Multi-talented musician Josephine Korda, who is studying at the Royal Northern College of Music for a master’s degree, has become Opera North's latest female conductor trainee - a role developed by the company to help redress the gender imbalance among classical music conductors.
Over nine weeks, she will help to prepare the company’s forthcoming productions of Strauss’s Ariadne auf Naxos, Tosca and The Cunning Little Vixen, and take part in a masterclass with music director Garry Walker and the Orchestra of Opera North, as well as studying with principal guest conductor, Antony Hermus.
Before Christmas.

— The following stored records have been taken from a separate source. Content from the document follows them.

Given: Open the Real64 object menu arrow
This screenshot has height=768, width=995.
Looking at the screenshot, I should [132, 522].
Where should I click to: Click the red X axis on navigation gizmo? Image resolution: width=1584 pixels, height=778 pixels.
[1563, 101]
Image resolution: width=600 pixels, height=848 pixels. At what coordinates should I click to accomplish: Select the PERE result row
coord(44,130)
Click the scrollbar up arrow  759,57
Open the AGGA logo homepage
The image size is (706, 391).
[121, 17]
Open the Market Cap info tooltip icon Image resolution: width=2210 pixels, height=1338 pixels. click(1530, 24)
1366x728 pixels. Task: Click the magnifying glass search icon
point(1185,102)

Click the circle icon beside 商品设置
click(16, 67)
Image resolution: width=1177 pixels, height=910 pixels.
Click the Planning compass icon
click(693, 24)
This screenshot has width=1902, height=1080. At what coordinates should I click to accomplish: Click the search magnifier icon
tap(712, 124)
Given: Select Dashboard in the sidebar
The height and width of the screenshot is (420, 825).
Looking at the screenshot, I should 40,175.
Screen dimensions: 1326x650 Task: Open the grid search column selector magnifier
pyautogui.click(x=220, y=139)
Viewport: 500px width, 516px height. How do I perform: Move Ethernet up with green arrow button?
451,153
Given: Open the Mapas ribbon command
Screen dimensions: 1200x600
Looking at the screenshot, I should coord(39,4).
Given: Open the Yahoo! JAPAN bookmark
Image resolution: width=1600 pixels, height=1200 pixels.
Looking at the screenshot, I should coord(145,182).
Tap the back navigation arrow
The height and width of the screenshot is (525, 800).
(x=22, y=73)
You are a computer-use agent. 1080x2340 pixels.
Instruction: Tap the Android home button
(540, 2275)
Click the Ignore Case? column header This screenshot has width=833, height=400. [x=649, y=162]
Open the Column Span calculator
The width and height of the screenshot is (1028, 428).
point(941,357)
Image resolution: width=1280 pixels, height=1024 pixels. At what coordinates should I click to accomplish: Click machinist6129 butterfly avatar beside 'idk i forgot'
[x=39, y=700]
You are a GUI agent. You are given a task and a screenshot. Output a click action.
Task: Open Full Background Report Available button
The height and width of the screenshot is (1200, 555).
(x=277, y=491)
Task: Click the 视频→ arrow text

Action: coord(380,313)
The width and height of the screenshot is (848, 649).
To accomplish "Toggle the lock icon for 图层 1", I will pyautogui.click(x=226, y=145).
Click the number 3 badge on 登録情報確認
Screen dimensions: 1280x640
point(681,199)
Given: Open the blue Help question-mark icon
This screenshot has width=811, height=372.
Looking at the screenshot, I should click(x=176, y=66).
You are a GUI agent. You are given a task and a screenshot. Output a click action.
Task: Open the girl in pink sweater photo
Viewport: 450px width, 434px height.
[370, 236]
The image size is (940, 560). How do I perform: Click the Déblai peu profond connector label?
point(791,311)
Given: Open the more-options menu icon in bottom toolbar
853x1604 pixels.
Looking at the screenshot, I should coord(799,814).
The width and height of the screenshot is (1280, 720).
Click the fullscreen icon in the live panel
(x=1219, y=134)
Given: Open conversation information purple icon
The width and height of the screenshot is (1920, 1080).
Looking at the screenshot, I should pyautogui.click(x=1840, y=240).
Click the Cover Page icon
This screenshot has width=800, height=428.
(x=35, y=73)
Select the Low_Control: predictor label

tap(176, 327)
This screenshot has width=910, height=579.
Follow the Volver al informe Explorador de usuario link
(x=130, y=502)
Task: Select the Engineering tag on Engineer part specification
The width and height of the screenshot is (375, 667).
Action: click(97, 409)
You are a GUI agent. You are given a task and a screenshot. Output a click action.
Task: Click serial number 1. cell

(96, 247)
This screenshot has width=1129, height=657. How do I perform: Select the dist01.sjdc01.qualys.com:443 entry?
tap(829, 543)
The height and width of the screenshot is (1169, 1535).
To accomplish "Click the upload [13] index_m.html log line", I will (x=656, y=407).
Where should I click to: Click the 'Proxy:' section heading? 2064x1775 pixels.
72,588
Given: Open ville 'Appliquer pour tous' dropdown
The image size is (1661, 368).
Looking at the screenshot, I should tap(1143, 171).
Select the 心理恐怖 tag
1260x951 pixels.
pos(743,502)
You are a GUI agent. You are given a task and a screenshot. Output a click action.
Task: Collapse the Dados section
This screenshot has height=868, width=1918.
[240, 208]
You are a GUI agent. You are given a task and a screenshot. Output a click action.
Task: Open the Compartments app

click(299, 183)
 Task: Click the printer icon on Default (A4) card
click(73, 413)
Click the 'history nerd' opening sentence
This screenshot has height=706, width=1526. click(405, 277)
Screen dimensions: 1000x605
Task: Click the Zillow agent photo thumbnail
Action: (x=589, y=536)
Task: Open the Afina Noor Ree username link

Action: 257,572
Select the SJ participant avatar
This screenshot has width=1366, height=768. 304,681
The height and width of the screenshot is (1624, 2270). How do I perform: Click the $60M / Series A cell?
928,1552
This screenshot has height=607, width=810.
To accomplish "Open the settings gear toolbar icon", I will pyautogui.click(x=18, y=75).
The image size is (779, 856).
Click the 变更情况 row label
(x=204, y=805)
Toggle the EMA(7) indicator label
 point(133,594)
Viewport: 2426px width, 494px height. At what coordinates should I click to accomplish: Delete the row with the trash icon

Josephine attended rehearsals and coaching sessions for the three productions, as well as concerts in the Howard Assembly Room in Leeds and had one-to-one sessions with Garry Walker and guest conductor Andrew Gourlay.
She was principal trumpet of the London Schools Symphony Orchestra (which she once conducted while still a teenager), and studied composition and conducting at the Ecole Normale de Musique de Paris and advanced contemporary repertoire conducting at the Conservatorio della Svizzera Italiana.
During degree studies at Oxford she created the Occasional Orchestra, for which she commissioned new works from choreographer Charlotte Edmonds. Competition successes include being a finalist in the 2021 international Besancon Competition for young conductors. She has been a guest conductor at a women’s conducting masterclass with the Philharmonia Orchestra; assistant conductor (2020-21) at the Opera de Massy in Paris, and musical director for Frederique Lombart’s Feminin-Masculin, a production exploring the role of gender and sexuality within opera. A composer herself, she founded the Paris Sinfonia, with whom she conducts concerts featuring classical and contemporary music.
“I am so excited to be with Opera North this season,” she said. “It is going to be invaluable to be a part of the development of three such different and impressive operas.”